Predictive modelling of large scale algae biomass production

The position of algae in the production of biochemicals and biofuels is emerging. Large scale production facilities are necessary to fulfil the expected future demand for biodiesel and biochemicals produced with algae. With this development the challenge arises for efficient design of large scale production facilities. The design of such large scale systems is not straightforward. Wijffels et al. (2010) show that biomass productivity and economic feasibility are related to the type of reactor, the cultivation location, the production scale, substrates and operating conditions. The estimates of algae cultivation used in most life cycle assessment (LCA) studies are based on experimental work which was not necessarily performed under variable outdoor conditions. Most experimental studies concern only the effect of a few decision variables at a time.

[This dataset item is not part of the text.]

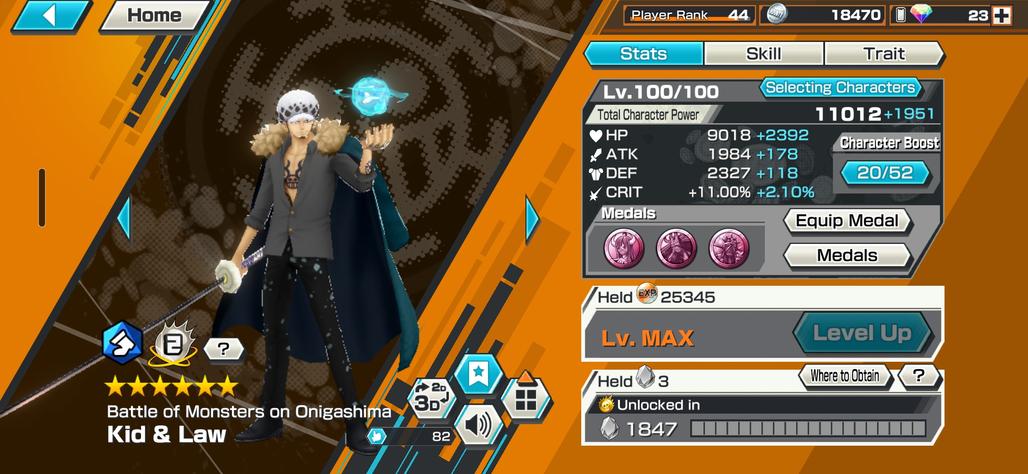Image resolution: width=1028 pixels, height=474 pixels.
Task: Open the Trait tab
Action: coord(884,54)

So the outcome of the studies does not reflect the best possible outdoor performance. Predictive models on the interaction between light and algae growth that consider the effect of decision variables on productivity will overcome these problems. These models will give insight in the complexity of light distribution in various cultivation systems and in the response of algae. In addition, such models support the up-scaling of laboratory and pilot research and will significantly improve the accurateness of large scale unit designs and LCA, which can be performed under outdoor conditions. We have developed predictive models to assess yearly algae biomass production in open raceway ponds, flat panels and tubular photobioreactors under a range of climate conditions and decision variables like light path, reactor distance and biomass concentration (Slegers et al. 2011). With these models the performance of algae cultivation at a certain location of the world with given reactor design and algae species can be determined. The model allows optimisation of algae productivity for the decision variables and can thus be used to identify good reactor layouts and operating conditions. Furthermore these predictions help to verify assumptions in experiments and identify gaps in experimental knowledge.